Não é de agora que as ruas do Líbano estão em chamas. Você deve lembrar: no ano passado, no mundo pré-coronavírus, vários países eram palcos de protestos por maior igualdade social e contra a corrupção de suas elites. A América Latina fervia, a França era sacudida pelos Coletes Amarelos e, no Oriente Médio, iraquianos e libaneses saíam às ruas contra castas religiosas que dominam a política.
A pandemia tomou de assalto as manifestações, roubando das massas o direito de se reunirem. Mas o clamor popular, que tinha diferentes estopins mundo afora, ficou apenas latente por alguns meses. A morte do negro George Floyd por um policial branco em Minneapolis (EUA) mostrou que as insatisfações estavam apenas adormecidas à espera de um novo gatilho - no caso americano, a segregação racial e insatisfação com a violência policial.
No Líbano, a megaexplosão do dia 4 no porto de Beirute trouxe de volta às ruas pessoas cansadas de décadas de elite corrupta dominante, má administração do governo e crise econômica profunda, que se traduzem no dia a dia da população em uma moeda, a libra libanesa, de pouco valor, produtos caríssimos nos supermercados devido à alta inflação e desemprego, que atinge 25% da população.
Como tudo indica que a destruição que matou mais de 150 pessoas e deixou mais de 4 mil feridas em Beirute não foi provocada por um atentado terrorista, mas causada por negligência, o episódio reforçou a sensação entre a população de que o desastre é retrato do descaso do poder público.
O presidente Michel Aoun representa essa velha política. Ele prometeu eleições gerais, mas novo pleito não é a principal exigência das ruas. Os libaneses sabem que, eleição após eleição, pouco muda na prática uma vez que o parlamento é controlado por forças tradicionais que elaboraram uma lei eleitoral cuidadosamente calibrada para servir a seus interesses.
No Líbano, a lei ordena o rateio do poder: o presidente é cristão maronita, o primeiro-ministro muçulmano sunita e o porta-voz do parlamento muçulmano xiita. É uma forma de garantir que a autoridade ficará partilhada entre as várias comunidades religiosas. Ao mesmo tempo que contenta a ânsia por poder de todos os lados, também provoca um festival de arranjos e conchavos de forma a garantir que a distribuição dos ministérios reflitam a pluralidade religiosa do país.
A classe política está inalterada há décadas - inclusive o Hezbollah, mezzo partido político, mezzo grupo terrorista, é comandado por uma figura antiga, o líder supremo Hassan Nasrallah, que começa, aos poucos, também a ser questionado. Por décadas, ninguém toma posse no país sem o aval dele. E disso muitos também estão cansados.
Além da crise econômica, da corrupção e da insegurança, há um forte senso de impunidade.

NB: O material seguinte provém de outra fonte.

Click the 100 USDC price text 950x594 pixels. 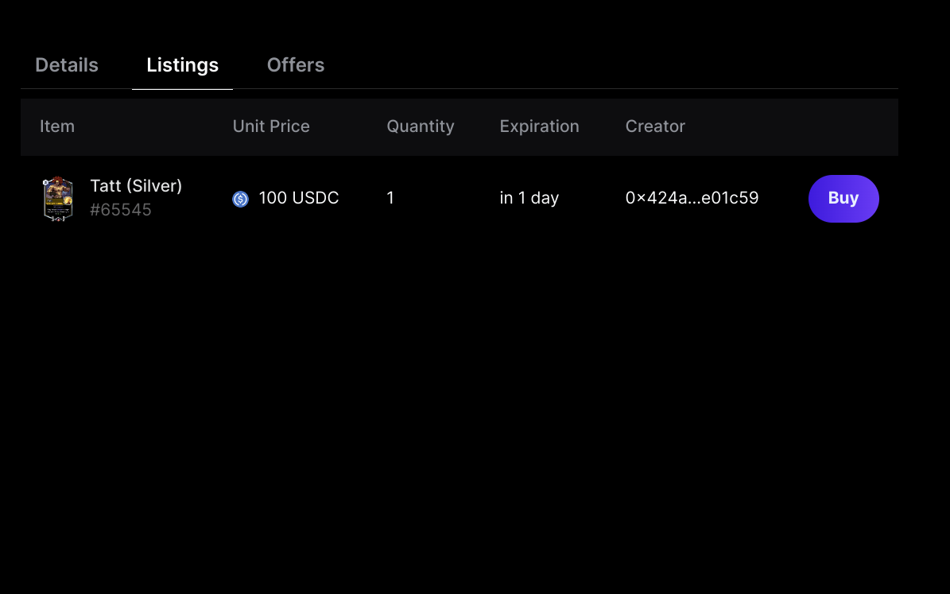[x=299, y=198]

Por isso, quando o presidente Aoun anunciou que iria “punir todos os responsáveis” pela explosão da semana passada, ninguém acreditou. Até hoje, a Justiça do país sequer conseguiu prender e julgar os responsáveis por atentados terroristas e assassinatos políticos, como o do ex-primeiro-ministro Rafik Hariri - tudo indica, seus assassinos são integrantes do Hezbollah.

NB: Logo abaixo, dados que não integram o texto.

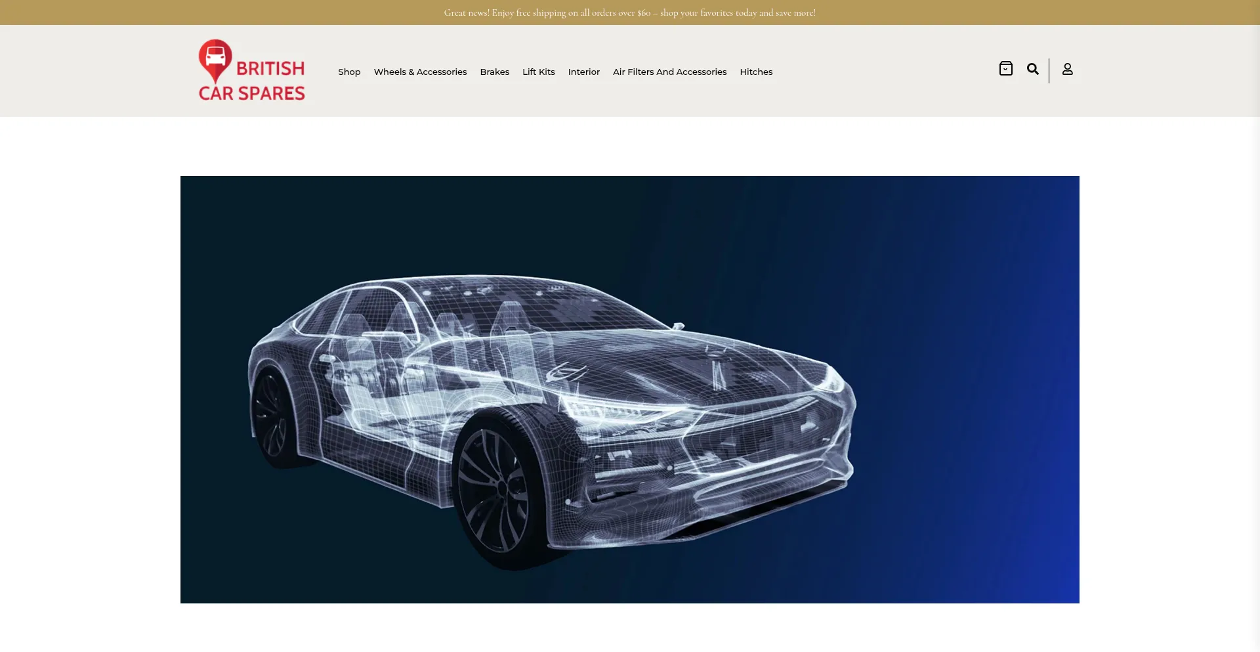This screenshot has width=1260, height=652.
Task: Open the shopping cart icon
Action: [x=1005, y=69]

As lutas políticas entre elites ocorrem acima da massa da populaça, que vive na miséria. As renúncias de ministros se sucederam nos últimos três dias: Manal Abdel Samad, ministra da Informação, pediu para sair. Damianos Kattar, ministro do Meio Ambiente, também. Nesta segunda-feira (10), foi a fez da ministra da Justiça, Marie-Claude Nakm. Ato contínuo, todo o governo caiu, com a saída do premier Hassan Diab. Os libaneses repetiam um lema que era a epifania do país: “todos significa todos”. O primeiro passo para a mudança foi dado. Agora, vem o desafio da transição. E da renovação que, se não for feita com líderes políticos sintonizados com os novos tempos e com o clamor das ruas, o processo jogará os libaneses, de volta, nas mãos das velhas raposas.